Despite these difficulties, ASP flooding was applied onshore in the early 1980s when the oil price was high. There has been a recent resurgence of interest as oil prices have increased to the point where the process is once again economic but the only recent large field-scale application outside Daqing  in China is in Oman .
(a) Flow diversion
The final type of EOR process commonly applied in light oil reservoirs is that of flow diversion. Unlike other EOR processes, flow diversion does not involve displacing the oil with another fluid, from injection to production well. Instead it involves changing the path of the injected water (or gas) through the reservoir so it contacts and displaces more oil. Until recently, this was typically achieved by injecting a polymer solution with a suitable cross-linker into the higher permeability zones of the formation around the injection well. After injection was complete the polymer and cross-linker reacted to form a gel in the near well-bore region which reduced the absolute permeability of that zone and/or its relative permeability to water [76–80]. The most widely applied treatment of this type consisted of polyacrylamide as the polymer and a Cr(III)–carboxylate complex as the cross-linker , although other polymers and cross-linkers are used if the reservoir is particularly hot  or the water is saline.
The object of the exercise is to reduce the permeability [78,79] and/or relative permeability  of a zone or zones in which water or gas is preferentially flowing. After a successful treatment more water (or gas) will flow into adjacent oil-bearing zones, displacing the oil therein.

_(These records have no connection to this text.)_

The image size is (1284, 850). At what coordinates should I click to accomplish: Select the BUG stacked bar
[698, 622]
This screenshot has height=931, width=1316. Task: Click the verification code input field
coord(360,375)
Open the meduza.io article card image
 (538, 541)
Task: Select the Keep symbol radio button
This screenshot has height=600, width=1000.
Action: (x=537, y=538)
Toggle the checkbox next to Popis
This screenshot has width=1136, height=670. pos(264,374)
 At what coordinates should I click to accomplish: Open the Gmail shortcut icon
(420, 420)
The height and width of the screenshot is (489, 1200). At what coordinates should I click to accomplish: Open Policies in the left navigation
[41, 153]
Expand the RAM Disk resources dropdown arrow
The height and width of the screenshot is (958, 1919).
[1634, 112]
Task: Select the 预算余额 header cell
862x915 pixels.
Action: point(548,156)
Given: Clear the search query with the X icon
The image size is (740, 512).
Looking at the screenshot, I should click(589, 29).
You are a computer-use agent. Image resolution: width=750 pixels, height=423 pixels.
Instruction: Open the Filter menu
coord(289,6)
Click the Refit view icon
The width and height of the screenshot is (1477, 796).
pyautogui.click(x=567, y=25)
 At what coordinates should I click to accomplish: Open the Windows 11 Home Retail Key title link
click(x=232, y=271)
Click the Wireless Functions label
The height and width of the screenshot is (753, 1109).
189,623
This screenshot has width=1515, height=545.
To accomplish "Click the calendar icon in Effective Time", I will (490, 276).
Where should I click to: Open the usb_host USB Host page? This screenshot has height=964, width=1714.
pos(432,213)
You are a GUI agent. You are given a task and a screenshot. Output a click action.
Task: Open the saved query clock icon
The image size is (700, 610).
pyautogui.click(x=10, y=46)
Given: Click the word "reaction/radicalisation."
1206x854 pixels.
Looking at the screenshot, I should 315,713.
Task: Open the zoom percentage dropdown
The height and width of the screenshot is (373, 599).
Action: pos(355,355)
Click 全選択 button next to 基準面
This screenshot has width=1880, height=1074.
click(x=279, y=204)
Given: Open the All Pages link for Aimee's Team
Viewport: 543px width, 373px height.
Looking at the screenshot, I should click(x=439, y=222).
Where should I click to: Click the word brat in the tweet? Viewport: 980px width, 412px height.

Using careful target selection and evaluation and, detailed planning, placement and reagent formulation, many treatments have recovered profit above cost and have been declared commercial successes [79,82,83]. At their best the benefits from such treatments can endure for many years , e.g. a well in the Prudhoe Bay field continued producing a high proportion of oil compared with water for 5 years after treatment. In many other cases, however, no benefits were observed or died out after weeks or months [77,83].
In order for this type of flow diversion treatment to be successful, the treated zone needs to be physically isolated from adjacent oil-bearing zones by impermeable shales that extend from the injection well to the production well. If this is not the case then (i) gel may also form in the hydrocarbon-bearing zones, reducing oil production and reducing injectivity/productivity, or (ii) water will simply flow around the zone containing the gel and enter the thief zone further into the reservoir (figure 7) . This is a significant limitation as there are not many reservoirs where the shales are in the right place and laterally extensive, and it is difficult to determine whether such a laterally extensive shale is indeed continuous.
6. Enhanced oil recovery deployment
As noted above there are significant practical and economic challenges as well as technical challenges that need to be addressed before EOR technologies can be deployed in the field. Reviewing the development of gas injection as an EOR technology in the North Sea provides insight into the challenges that newer EOR technologies are likely to face in a harsh offshore environment.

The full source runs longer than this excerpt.